_Text segment_:
Danish Ceramics: Beyond Blue and White is on view at the Museum of Danish America, Elk Horn, IA
November 16, 2024 – April 20, 2026
The Museum of Danish America is pleased to announce the opening of Danish Ceramics: Beyond Blue and White, a retrospective of Danish ceramic design from 1775 to the present. The exhibition features pieces by over forty designers including Bodil Manz, Jørgen Haugen Sørensen, Alev Siesbye, Per Linnemann-Schmidt, Bjørn Wiinblad, Jais Nielsen, Axel Salto, and Oluf Jensen.
Over the course of 84 objects, the exhibition outlines the development the Danish ceramic industry since the founding of Royal Copenhagen in 1775. The exhibition is divided into four main time periods, each characterized by distinctive materials and design philosophies. The oldest pieces in the gallery date to the late 1700s and early 1800s and explore how Royal Copenhagen became enmeshed with European elite culture. Borrowing freely from both Danish and international artists, Royal Copenhagen thrived under a royal monopoly for generations. Already in this period a core theme of the exhibition, the blurred lines between fine and decorative arts, emerges in pieces like the Flora Danica service.
The gallery then explores how the more accessible Art Nouveau movement established Danish studios as masters of natural forms and colors. Starting in 1884, Danish ceramics studios including Royal Copenhagen, Bing & Grøndahl, and Kähler Keramic thrived on an international market. Giants of American design like Louis Tiffany became collectors and dealers of Danish ceramics, including the remarkably detailed figurines developed in the 1890s and beyond.
New materials and the proliferation of independent workshops characterized the Danish Modern period. Following the 1925 Exposition internationale des arts décoratifs et industriels modernes in Paris, France, stoneware quickly came to dominate ceramic innovation in Denmark. Alongside the new material came renewed interest in the physical properties of glaze and pigment. Nowhere is this more evident than the work of Axel Salto, whose budding, biomorphic shapes are accentuated by bold blues and greens appearing where the glaze pools in the form. It can also be seen in the hare’s fur and rustic production of the studio Palshus, who is featured heavily in the exhibition.
The independent studios of the period are also united by a shared culture of exhibition and collaboration. Artists like Jais Nielsen or Frode Bahnsen worked on commission for larger workshops and developed a congenial network of fellow artists. These artists also served as tastemakers, as they selected pieces for exhibition and sale through committees. Workshops therefore sought to innovate and raise the standards for the industry, resulting in a variable, yet stylistically coherent, artistic milieu.
Over the course of the 1970s, changing public tastes in the international market, combined with the death and retirement of many important designers, caused the studio structure of the previous decades to collapse. Artists primarily began working under their own name, either solo or in very small teams. Royal Copenhagen and Bing & Grøndahl merged in 1984, and by 1993, most industrial workshops had closed, unable to compete against a global market.

_Provided data_:
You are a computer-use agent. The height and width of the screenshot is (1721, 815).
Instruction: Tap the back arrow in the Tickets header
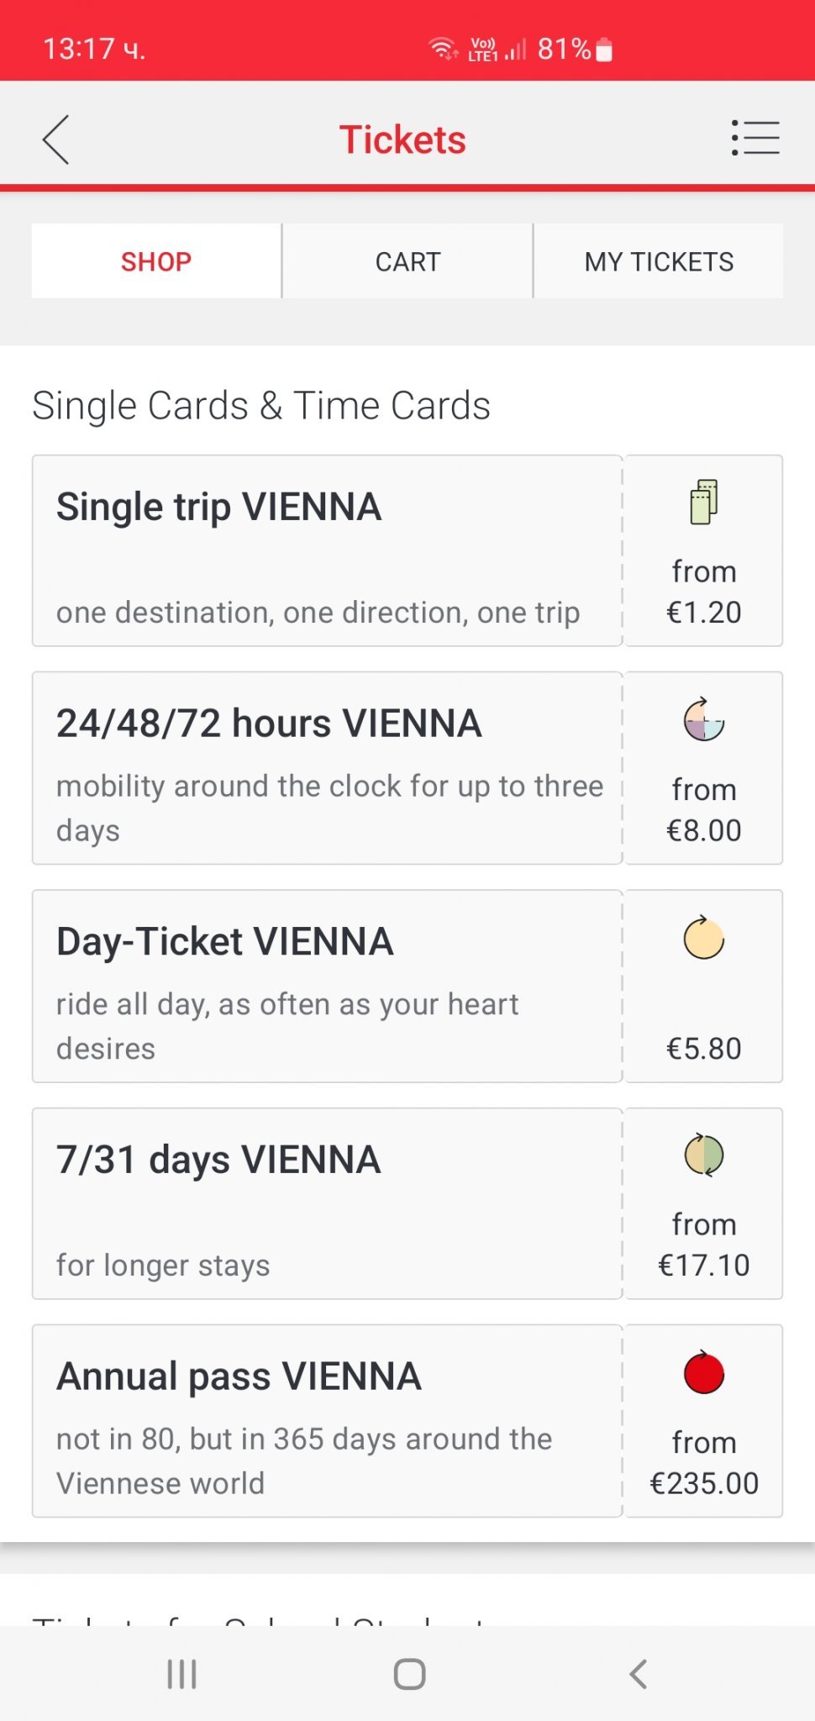(55, 139)
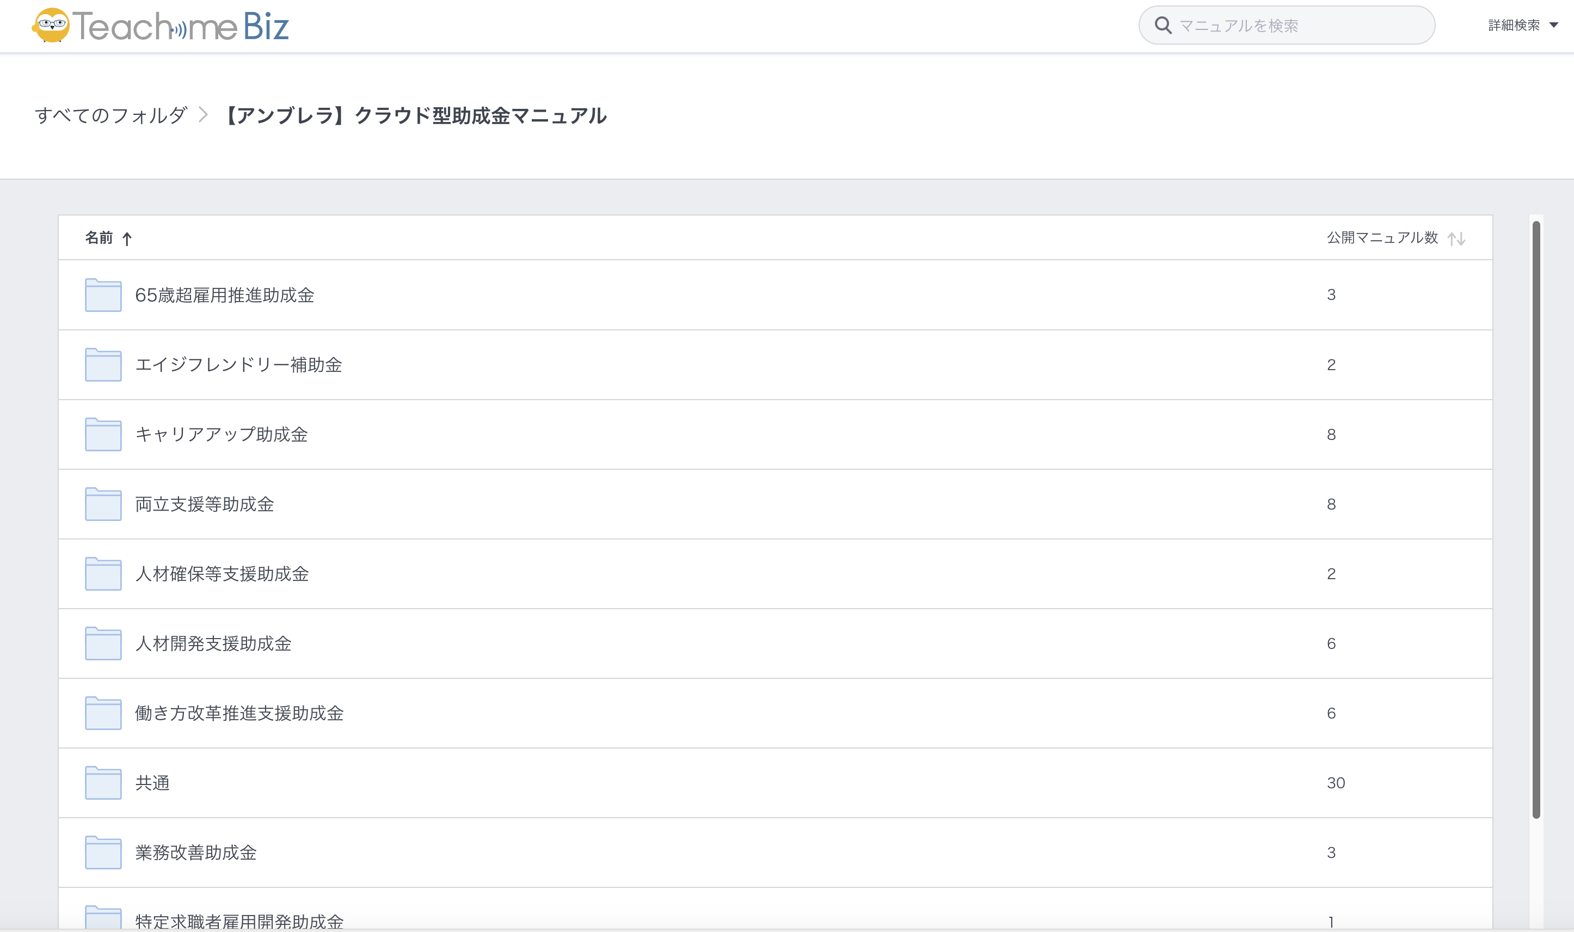Open 働き方改革推進支援助成金 folder row

pyautogui.click(x=239, y=713)
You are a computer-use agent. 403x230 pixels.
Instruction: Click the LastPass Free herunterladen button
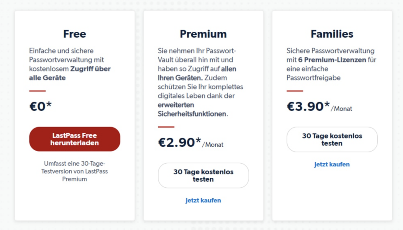coord(74,139)
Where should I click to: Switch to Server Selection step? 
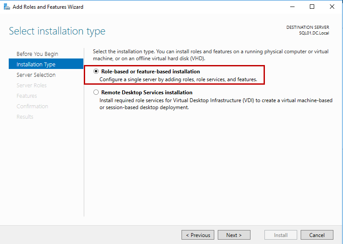36,75
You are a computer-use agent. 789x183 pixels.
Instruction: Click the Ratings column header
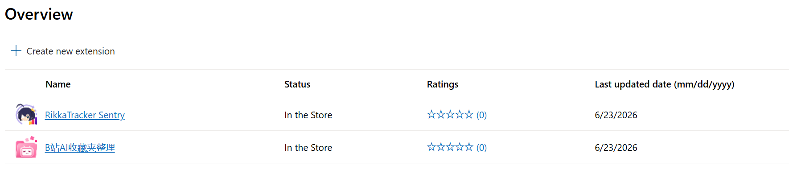pyautogui.click(x=443, y=84)
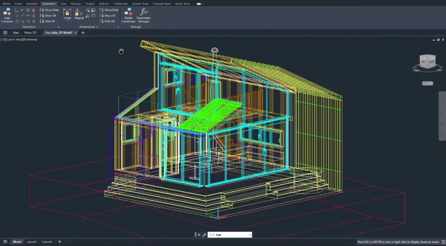Toggle Show/Hide geometric constraints
446x246 pixels.
pos(50,10)
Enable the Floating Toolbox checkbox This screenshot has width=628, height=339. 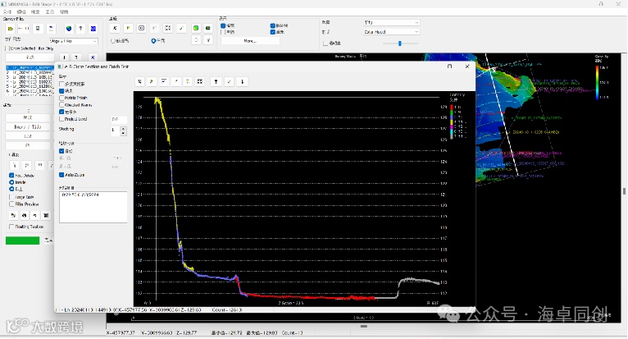coord(11,227)
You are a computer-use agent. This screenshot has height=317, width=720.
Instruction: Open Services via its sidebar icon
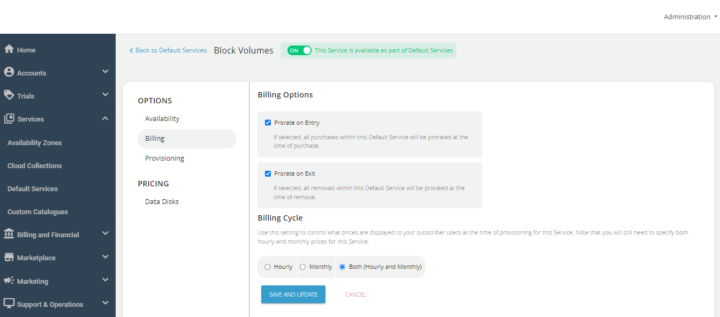tap(9, 118)
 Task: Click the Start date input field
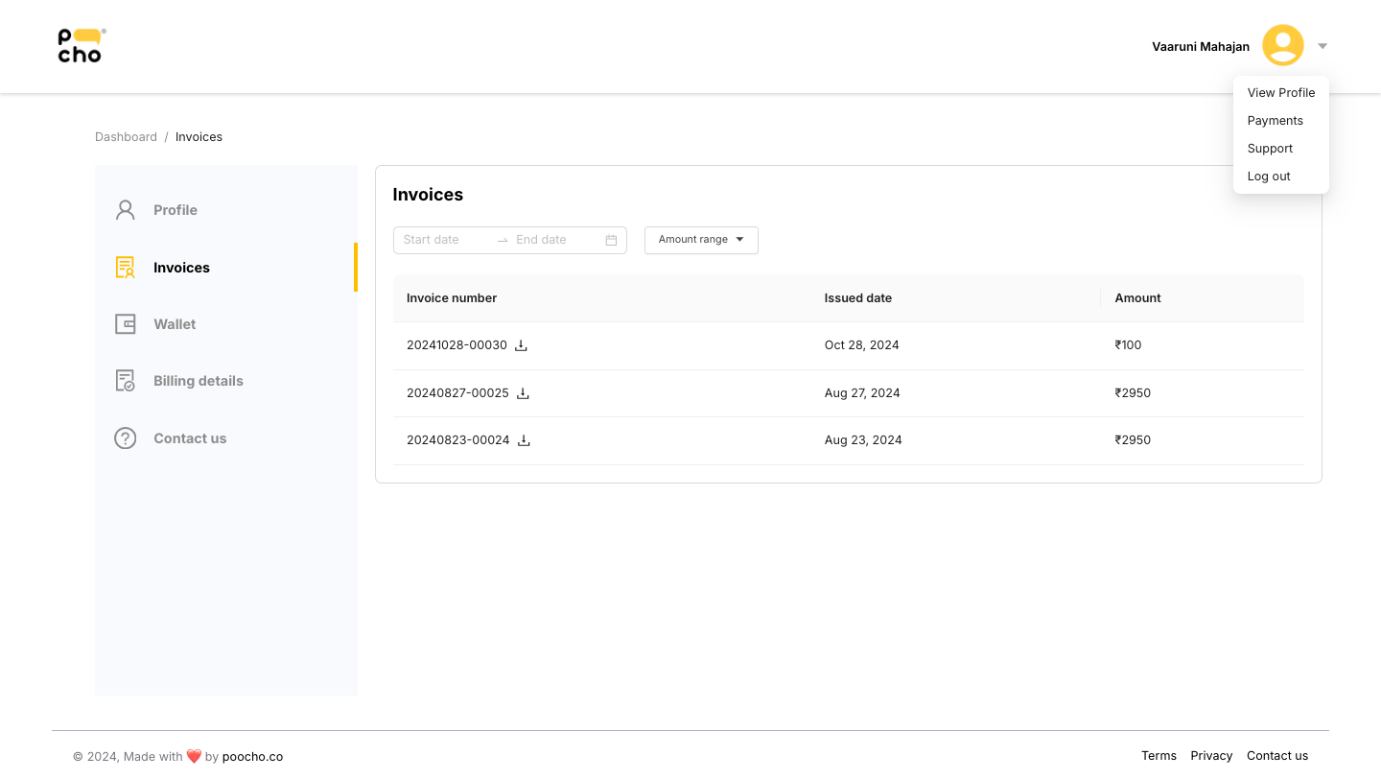pyautogui.click(x=443, y=240)
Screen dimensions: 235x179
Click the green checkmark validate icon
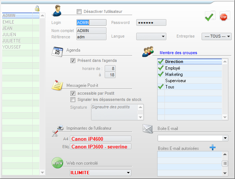pos(210,16)
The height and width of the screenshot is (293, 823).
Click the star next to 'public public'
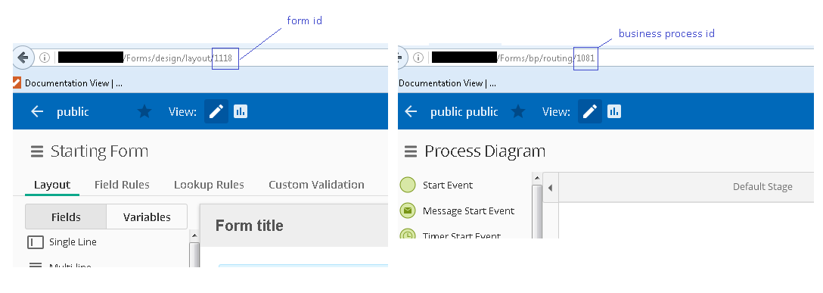pyautogui.click(x=518, y=111)
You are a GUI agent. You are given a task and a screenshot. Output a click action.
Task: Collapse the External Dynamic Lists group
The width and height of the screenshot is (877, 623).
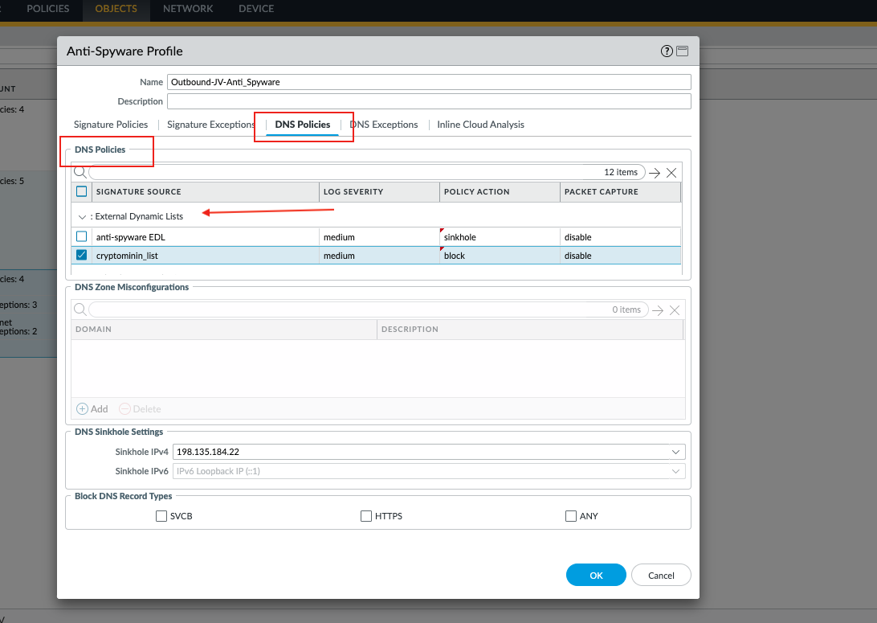click(x=82, y=217)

_Tasks to complete_:
[A] Print the part of the Danish ceramics exhibition text starting with "Danish Ceramics: Beyond Blue and White is" and going on through "and Oluf Jensen.".
[B] Continue the Danish ceramics exhibition text from the point where it stops.

_Task-by-task outputs_:
[A]
Danish Ceramics: Beyond Blue and White is on view at the Museum of Danish America, Elk Horn, IA
November 16, 2024 – April 20, 2026
The Museum of Danish America is pleased to announce the opening of Danish Ceramics: Beyond Blue and White, a retrospective of Danish ceramic design from 1775 to the present. The exhibition features pieces by over forty designers including Bodil Manz, Jørgen Haugen Sørensen, Alev Siesbye, Per Linnemann-Schmidt, Bjørn Wiinblad, Jais Nielsen, Axel Salto, and Oluf Jensen.

[B]
The end of the industrial workshop did not mark the end of Danish ceramics as an artform. The final section of the exhibit showcases contemporary Danish ceramic production. These pieces speak across time to earlier eras; many of the same interests in form, glaze, and material are visible, though taken to the extreme. The paper-thin porcelain of Bodil Manz explores how light affects color, while the craggy, rough sculpture by Jørgen Haugen Sørensen reaches at the very core of how humans and clay interact to create meaning. Such variety fully dismantles a divide between a utility piece and an art piece, leaving an endless array of possibilities open for future production.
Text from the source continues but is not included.